If you want to be more visibly environmentally friendly, you could probably find a card envelope which didn't have shiny printing, and smack a nice green recycle symbol on the back and some text saying "I am recycled, please recycle me again"
posted by Mike1024 at 10:10 AM on February 18, 2009


Response by poster: I just thought those envelopes would too easily rip and/or wouldn't be big enough to fit a few articles of clothing at once, though I guess at that point a cardboard box would make the most sense.

Surely there's a reason most clothing retailers (Gap, Threadless, Victoria's Secret, etc.) use plastic currently.
posted by Muffy at 11:37 AM on February 18, 2009


Best answer: Some clothing items I order get delivered in plastic bags. They have less volume and lower shipping costs that bulkier cardboard or bubble wrap mailers. If they do go in a landfill, at least they take up less room. Canvas bags or reusable totes are a neat idea, but I think a lot of people would end up throwing them away.
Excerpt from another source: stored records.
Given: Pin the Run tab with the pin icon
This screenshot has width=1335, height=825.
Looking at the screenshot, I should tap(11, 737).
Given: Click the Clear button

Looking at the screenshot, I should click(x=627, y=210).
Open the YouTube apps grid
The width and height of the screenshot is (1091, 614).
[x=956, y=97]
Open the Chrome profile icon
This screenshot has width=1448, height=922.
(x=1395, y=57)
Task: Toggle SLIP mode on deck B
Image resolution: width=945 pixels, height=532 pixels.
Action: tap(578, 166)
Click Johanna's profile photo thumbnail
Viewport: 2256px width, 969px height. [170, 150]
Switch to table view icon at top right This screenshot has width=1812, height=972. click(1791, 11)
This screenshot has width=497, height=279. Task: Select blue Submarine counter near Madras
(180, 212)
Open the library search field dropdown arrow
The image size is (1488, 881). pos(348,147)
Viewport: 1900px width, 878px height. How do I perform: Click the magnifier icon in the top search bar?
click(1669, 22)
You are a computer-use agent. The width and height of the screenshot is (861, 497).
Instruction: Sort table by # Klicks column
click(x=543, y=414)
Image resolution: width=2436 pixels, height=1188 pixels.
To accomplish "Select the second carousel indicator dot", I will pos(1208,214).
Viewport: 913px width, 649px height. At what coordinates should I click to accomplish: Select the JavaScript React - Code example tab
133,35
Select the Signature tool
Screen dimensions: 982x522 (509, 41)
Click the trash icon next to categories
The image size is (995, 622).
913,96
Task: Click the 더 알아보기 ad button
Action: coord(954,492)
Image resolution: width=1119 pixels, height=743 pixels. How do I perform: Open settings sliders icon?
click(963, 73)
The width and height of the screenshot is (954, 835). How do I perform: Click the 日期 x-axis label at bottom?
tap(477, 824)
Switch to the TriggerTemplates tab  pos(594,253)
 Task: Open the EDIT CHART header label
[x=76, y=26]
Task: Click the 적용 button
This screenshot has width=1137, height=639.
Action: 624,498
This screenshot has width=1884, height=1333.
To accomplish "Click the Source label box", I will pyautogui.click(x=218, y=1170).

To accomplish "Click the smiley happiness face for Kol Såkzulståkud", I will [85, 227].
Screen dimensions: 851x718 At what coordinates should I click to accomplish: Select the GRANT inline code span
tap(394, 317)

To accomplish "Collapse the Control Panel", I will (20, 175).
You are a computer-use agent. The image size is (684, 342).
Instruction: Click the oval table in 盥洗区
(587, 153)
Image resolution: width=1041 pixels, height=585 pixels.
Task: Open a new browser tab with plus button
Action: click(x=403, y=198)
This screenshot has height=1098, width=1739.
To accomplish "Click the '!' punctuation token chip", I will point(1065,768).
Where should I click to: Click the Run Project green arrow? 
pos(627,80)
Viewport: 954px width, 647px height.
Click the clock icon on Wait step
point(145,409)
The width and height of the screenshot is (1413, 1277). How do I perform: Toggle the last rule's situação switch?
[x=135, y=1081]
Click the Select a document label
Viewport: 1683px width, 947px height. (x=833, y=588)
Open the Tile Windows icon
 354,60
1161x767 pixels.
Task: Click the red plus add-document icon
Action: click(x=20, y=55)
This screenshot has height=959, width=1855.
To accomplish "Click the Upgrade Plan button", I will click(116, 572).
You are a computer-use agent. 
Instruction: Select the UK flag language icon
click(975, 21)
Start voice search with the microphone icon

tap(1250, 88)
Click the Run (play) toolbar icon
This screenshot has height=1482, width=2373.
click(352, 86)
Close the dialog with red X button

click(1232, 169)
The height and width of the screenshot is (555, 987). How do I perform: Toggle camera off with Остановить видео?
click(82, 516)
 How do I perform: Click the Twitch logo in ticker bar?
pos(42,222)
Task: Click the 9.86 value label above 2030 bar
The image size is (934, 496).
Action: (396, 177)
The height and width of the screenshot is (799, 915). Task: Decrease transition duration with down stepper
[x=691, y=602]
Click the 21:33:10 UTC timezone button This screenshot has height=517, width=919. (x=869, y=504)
Personally, I am delighted that the USPS can cram my plastic bags in my mailbox, which saves me having to wait in line to pick things up.
posted by yohko at 12:33 PM on February 18, 2009


If there is a business in your area that receives a lot of standard packaging, you might be able to pick up boxes from them. I worked in bookstores for years, and we always had a lot of good quality cardboard boxes, as well as mailing envelopes. You could have mailing stickers printed that say "MyLittleCorp re-uses cardboard packaging to keep costs down, and limit our environmental impact." Make the labels big enough to cover the existing shipping label and use big black marker to XXX out the rest.
posted by theora55 at 12:47 PM on February 18, 2009


Response by poster: Plastic bags fit in the mailbox. Got it.

There's a ton of businesses in my area that get standard packaging, that's a concept worth exploring, but we're hoping to do better volume than what we could get by begging. Cardboard takes effort to turn into boxes (and a bit of skill - I used to work in a factory) and I'd rather not set any part-time help we may hire off with box cutters and tape on construction projects.
posted by Muffy at 1:48 PM on February 18, 2009


Best answer: I just thought those envelopes would too easily rip and/or wouldn't be big enough to fit a few articles of clothing at once

Found a picture of the threadless package I described. Turns out it was a USPS flat rate envelope. It seemed a pretty durable form of packaging - after all, it's USPS who would have the hassle and take the flack if a parcel broke apart in shipping, so it makes sense that USPS envelopes would be up to the job.

Perhaps you could buy one or two envelopes and try putting things in, to get a feel for whether they would suit your application.

Plastic bags fit in the mailbox. Got it.

Of course, if you used a card envelope smaller than about 250mm wide and 25mm thick, that would fit through most letterboxes too.

If you feel you have to go with plastic to best serve your customers, you can get biodegradable plastics.
posted by Mike1024 at 2:48 PM on February 18, 2009


Also, USPS lets you order bulk shipping products online...and they're free.
posted by dejah420 at 9:11 PM on February 18, 2009


Best answer: I do lots of shipping, and I never buy new packaging. It is all re-used. Mostly cardboard off the street or from grocery stores that re-use boxes instead of giving out plastic bags. Sometimes, I arrange to take loads of packing materials from specific companies or the local university.

Basically, the idea is to use large boxes as a source for sheets of corrugate. These sheets are then cut and folded into boxes like so. Well, not exactly like that, because something has changed on Mefi's back end that messed up my diagram in that thread. It should look like this:
--------------------
     ] object [
--------------------
Anyway.. There is virtually no reason for a sub-industrial scale operation to put money into packaging unless it is about image.

(Ideas for how to "delight" the customer with packaging also welcome.)